AIM: In the part of the listing below that opens with the line containing "The width and height of the screenshot is (492, 431)." and closes with the line containing "tap(353, 69)", swap "panel" for "pane" and leave everything else unchanged. Return only those lines.

━━━ EXTRACTED DATA ━━━

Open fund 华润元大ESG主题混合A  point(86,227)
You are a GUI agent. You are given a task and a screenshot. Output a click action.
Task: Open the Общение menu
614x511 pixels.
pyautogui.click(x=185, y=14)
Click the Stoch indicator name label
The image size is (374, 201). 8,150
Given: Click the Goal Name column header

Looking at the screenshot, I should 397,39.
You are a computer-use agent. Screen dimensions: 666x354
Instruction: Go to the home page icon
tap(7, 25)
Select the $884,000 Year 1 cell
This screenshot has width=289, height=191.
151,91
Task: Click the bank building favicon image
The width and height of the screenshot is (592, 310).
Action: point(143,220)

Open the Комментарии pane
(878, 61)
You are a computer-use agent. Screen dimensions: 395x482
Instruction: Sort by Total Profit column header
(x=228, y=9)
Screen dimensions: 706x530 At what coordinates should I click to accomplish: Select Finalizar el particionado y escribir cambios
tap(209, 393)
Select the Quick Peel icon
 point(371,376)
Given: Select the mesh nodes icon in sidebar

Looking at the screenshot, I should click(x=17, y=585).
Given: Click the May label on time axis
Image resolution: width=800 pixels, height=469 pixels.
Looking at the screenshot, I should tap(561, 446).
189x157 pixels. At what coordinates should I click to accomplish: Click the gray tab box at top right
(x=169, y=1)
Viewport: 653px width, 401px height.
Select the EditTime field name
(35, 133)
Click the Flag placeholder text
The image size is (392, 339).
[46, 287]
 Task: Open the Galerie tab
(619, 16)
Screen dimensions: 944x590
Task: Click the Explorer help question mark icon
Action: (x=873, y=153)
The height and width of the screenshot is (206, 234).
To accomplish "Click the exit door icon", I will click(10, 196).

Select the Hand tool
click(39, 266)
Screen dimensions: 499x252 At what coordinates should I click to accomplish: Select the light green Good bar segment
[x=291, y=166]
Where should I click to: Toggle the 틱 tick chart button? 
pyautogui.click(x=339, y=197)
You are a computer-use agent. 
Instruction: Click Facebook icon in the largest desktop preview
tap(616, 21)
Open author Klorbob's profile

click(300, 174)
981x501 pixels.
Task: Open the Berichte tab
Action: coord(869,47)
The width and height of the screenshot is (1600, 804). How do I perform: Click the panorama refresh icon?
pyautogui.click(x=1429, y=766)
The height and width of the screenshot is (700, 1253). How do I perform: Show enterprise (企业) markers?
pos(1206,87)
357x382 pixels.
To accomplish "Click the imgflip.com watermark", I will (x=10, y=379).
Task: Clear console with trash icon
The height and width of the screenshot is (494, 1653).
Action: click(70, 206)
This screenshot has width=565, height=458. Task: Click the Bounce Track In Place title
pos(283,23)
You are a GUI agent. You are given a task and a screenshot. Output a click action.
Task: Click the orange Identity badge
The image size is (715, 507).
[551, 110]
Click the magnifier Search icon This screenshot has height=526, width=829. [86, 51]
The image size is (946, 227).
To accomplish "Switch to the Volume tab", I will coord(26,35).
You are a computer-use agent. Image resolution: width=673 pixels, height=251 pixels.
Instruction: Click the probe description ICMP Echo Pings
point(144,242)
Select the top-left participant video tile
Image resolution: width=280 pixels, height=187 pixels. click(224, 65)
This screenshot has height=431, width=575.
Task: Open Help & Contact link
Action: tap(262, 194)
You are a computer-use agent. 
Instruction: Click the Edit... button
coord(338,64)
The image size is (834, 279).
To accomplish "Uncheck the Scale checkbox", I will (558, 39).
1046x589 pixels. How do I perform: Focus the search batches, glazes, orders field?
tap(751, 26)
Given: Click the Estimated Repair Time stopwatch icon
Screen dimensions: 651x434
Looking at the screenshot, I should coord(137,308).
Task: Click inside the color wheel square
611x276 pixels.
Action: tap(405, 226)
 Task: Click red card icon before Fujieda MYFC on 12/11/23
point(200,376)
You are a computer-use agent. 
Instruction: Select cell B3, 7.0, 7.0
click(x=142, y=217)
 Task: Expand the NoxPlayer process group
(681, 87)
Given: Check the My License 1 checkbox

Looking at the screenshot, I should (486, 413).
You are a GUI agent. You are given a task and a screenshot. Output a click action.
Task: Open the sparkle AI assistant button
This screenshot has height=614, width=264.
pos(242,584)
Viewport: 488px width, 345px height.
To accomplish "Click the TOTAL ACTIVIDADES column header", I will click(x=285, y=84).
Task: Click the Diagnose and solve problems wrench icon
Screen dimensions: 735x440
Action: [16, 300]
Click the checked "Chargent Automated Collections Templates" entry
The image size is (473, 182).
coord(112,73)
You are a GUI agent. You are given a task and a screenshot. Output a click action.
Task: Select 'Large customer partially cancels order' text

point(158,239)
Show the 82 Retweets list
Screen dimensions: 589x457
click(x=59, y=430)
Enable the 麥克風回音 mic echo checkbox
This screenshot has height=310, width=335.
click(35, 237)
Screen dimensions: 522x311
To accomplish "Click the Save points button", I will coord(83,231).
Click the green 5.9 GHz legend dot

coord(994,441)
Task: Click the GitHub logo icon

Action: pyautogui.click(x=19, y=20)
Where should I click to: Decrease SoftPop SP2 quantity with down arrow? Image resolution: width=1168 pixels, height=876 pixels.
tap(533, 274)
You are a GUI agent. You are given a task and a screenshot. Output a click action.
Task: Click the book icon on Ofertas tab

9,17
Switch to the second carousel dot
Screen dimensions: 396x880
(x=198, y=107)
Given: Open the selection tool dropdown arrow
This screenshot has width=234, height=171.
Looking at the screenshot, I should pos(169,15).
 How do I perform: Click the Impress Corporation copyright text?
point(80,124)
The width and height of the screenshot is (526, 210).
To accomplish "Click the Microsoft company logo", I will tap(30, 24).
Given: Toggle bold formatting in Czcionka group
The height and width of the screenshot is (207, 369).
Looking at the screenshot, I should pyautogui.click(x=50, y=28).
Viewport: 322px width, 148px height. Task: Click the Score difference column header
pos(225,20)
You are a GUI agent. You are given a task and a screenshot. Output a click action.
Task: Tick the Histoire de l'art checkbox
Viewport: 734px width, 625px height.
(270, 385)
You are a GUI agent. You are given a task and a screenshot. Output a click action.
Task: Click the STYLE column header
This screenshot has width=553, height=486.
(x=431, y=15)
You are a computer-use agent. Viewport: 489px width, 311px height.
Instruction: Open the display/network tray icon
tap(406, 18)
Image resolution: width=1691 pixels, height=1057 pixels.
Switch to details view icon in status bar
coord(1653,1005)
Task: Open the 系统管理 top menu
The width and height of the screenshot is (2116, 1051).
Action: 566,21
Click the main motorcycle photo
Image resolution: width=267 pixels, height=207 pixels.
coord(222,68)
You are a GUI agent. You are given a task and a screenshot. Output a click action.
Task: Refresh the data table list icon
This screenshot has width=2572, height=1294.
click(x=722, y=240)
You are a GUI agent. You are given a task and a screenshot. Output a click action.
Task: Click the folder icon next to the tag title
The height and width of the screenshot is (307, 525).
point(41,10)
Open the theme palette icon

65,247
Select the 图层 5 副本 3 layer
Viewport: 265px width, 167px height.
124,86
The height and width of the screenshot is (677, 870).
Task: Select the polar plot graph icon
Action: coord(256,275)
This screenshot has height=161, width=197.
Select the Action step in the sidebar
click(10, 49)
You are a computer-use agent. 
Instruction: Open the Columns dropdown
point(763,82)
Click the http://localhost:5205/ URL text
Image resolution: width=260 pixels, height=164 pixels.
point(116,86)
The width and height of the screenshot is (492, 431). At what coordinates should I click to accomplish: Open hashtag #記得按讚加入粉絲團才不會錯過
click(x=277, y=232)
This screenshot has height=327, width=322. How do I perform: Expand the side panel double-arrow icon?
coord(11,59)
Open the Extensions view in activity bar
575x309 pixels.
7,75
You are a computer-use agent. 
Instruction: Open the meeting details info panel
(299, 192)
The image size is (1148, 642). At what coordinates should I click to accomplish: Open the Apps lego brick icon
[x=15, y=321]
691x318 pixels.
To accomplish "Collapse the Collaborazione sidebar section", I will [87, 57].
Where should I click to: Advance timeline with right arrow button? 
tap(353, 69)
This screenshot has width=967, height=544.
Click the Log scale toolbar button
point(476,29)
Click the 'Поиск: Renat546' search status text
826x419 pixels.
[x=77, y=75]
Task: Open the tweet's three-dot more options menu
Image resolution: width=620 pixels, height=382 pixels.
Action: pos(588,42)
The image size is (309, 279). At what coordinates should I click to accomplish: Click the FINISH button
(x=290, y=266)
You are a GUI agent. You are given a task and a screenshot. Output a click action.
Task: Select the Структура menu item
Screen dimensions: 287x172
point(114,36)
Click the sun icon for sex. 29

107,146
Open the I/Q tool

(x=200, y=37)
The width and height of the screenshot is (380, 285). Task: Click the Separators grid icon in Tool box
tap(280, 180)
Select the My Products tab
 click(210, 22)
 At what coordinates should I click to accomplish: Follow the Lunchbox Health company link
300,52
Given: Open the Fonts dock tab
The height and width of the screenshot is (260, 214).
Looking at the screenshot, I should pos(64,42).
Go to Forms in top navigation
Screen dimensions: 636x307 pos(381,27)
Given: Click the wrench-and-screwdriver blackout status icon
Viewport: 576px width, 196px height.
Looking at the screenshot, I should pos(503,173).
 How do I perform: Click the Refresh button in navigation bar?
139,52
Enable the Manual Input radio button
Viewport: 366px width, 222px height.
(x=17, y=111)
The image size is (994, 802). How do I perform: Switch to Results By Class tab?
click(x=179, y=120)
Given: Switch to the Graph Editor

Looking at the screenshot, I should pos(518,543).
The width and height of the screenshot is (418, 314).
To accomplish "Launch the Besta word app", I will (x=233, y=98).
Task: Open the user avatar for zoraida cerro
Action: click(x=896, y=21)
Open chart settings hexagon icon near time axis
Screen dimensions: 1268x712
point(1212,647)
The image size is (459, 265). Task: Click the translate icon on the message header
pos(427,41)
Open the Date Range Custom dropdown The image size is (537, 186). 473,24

━━━

WRITTEN RESPONSE:
The width and height of the screenshot is (492, 431). At what coordinates should I click to accomplish: Open hashtag #記得按讚加入粉絲團才不會錯過
click(x=277, y=232)
This screenshot has height=327, width=322. How do I perform: Expand the side pane double-arrow icon?
coord(11,59)
Open the Extensions view in activity bar
575x309 pixels.
7,75
You are a computer-use agent. 
Instruction: Open the meeting details info pane
(299, 192)
The image size is (1148, 642). At what coordinates should I click to accomplish: Open the Apps lego brick icon
[x=15, y=321]
691x318 pixels.
To accomplish "Collapse the Collaborazione sidebar section", I will [87, 57].
Where should I click to: Advance timeline with right arrow button? 
tap(353, 69)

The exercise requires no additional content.